Welcome to the great adventure of Girl Scouting! Thanks to volunteers like you, generations of girls have learned to be leaders in their own lives and in the world.
No matter why and how you choose to spend your time with Girl Scouts, your investment in time and energy will pay back ten-fold. Little can compare to the satisfaction you’ll feel as you help girls grow in self-confidence, discover their genuine selves, connect with the people and community around them, and take action to make a difference in the world.
The Beginnings of Girl Scouting
Juliette “Daisy” Gordon Low assembled 18 girls from Savannah, Georgia, on March 12, 1912, for a local Girl Scout meeting. Her goal: Bring all girls out of isolated home environments and into community service and the open air. Girl Scouts hiked, played basketball, went on camping trips, learned how to tell time by the stars, and studied first-aid. Read more about Juliette Gordon Low.

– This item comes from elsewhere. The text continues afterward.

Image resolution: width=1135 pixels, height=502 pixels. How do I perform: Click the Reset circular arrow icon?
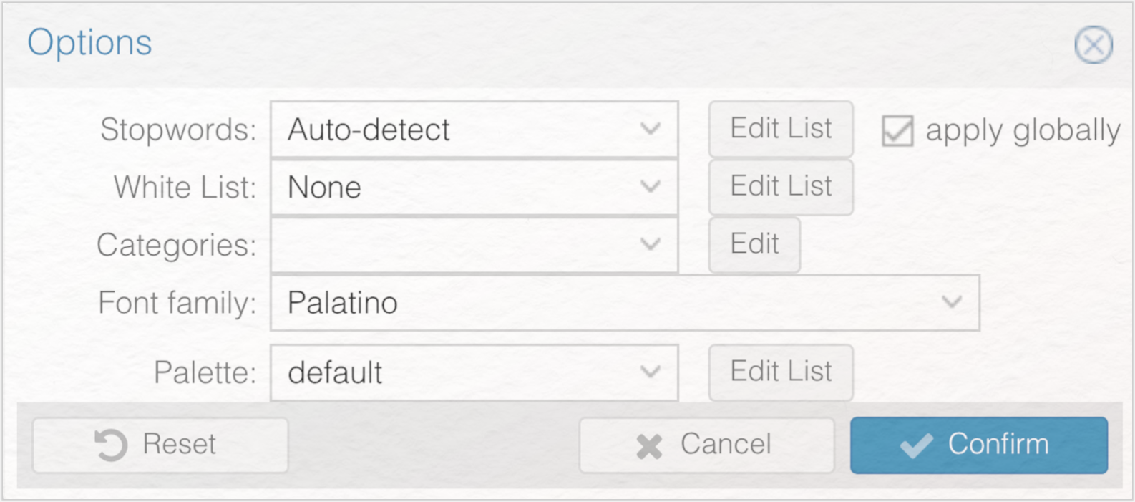[x=111, y=445]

Today, Girl Scouts has a membership of more than 3.5 million girls and adults, and over 50 million women in the United States are Girl Scout alumnae. You belong to this powerful network!

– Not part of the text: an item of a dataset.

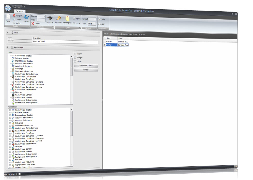Print using the Tela printer icon
The width and height of the screenshot is (253, 180).
[99, 19]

Girls & Women Today (2009)
Although girls and women have made remarkable progress since Juliette Low founded the first Girl Scout troop in 1912, inequalities still persist:
- Women earn $0.77 for every dollar their male counterparts earn.
- For every dollar a white man earns, African-American women earn$0.67 and Hispanic women earn approximately $0.58.
- Women represent almost 50% of the workforce, but only 10% are CEOs of Fortune 500 companies.
- Women are granted fewer than 27% of Ph.D.s in physics, 20% in computer science, and 17% in engineering.
- Female professors represent only 36% of tenured faculty nationwide.
- Only 13% of universities granting doctorates have women presidents.
- Women only hold 87 of the 535 seats (16.3%) in the U.S. Congress.
- Women only hold 75 of the 315 elective executive offices (24%) across the country.
- Since the end of World War II, women have served as president or prime minister only 42 times throughout the world.
Why Girl Scouts?
Girl Scouts understands that girls have unique needs that are best met in a program designed specifically for them and delivered in an all-girl setting. Research tells us that a girl’s leadership blooms when she’s among other girls, away from school pressures, social cliques, and boys. In a place where she can be herself and take on new challenges. Where activities are girl-led. Where each girl learns by doing, and the learning is cooperative, not competitive. Where adults mentor girls and model skills, behaviors, relationships, and careers that girls can emulate.
Girl Scouts has developed an exciting model that meets every one of these needs—it’s called the Girl Scout Leadership Experience (GSLE). Everything girls do in Girl Scouting is infused with the GSLE, which shows girls how to discover who they are and what they stand for, connect with vibrant and diverse peers in their own neighborhoods and around the globe, and together take action to make a difference in the world, inspiring and advocating for others along the way. The GSLE identifies fifteen exciting outcomes/benefits for girls, all of which propel girls toward becoming the exceptional women they were born to be.
In order for your community—indeed, for the world—to be at peace and work cooperatively, you recognize that tomorrow’s leaders require mentoring. Girl Scouts, and the powerful model that is the GSLE, offers girls the tools they need to be successful leaders now and throughout their lives. And you’re the critical link, as you learn about, understand, and deliver the GSLE to the girls in your group.
The Girl Scout Mission, Promise, and Law
You belong to this powerful organization of—and for—girls. The Girl Scout Mission, Promise, and Law speak to the vision we all share for girls and that inspires each of us to work on behalf of tomorrow’s leaders.
Mission Statements Throughout the Years
The mission of Girl Scouts is to build girls of courage, confidence and character, who make the world a better place.
The current Girl Scout Mission is critically relevant to today’s world, just as previous mission statements were relevant to the girls and women of their time:
- 1912: “Train girls to take their rightful place in life, first as good women, then as good citizens, wives and mothers.”
- 1924: “Realize the ideals of womanhood as a preparation for their responsibilities in the home and service to the community.”
- 1953: “Help girls develop as happy, resourceful individuals, willing to share their abilities as citizens in their homes, their communities, their country and the world.”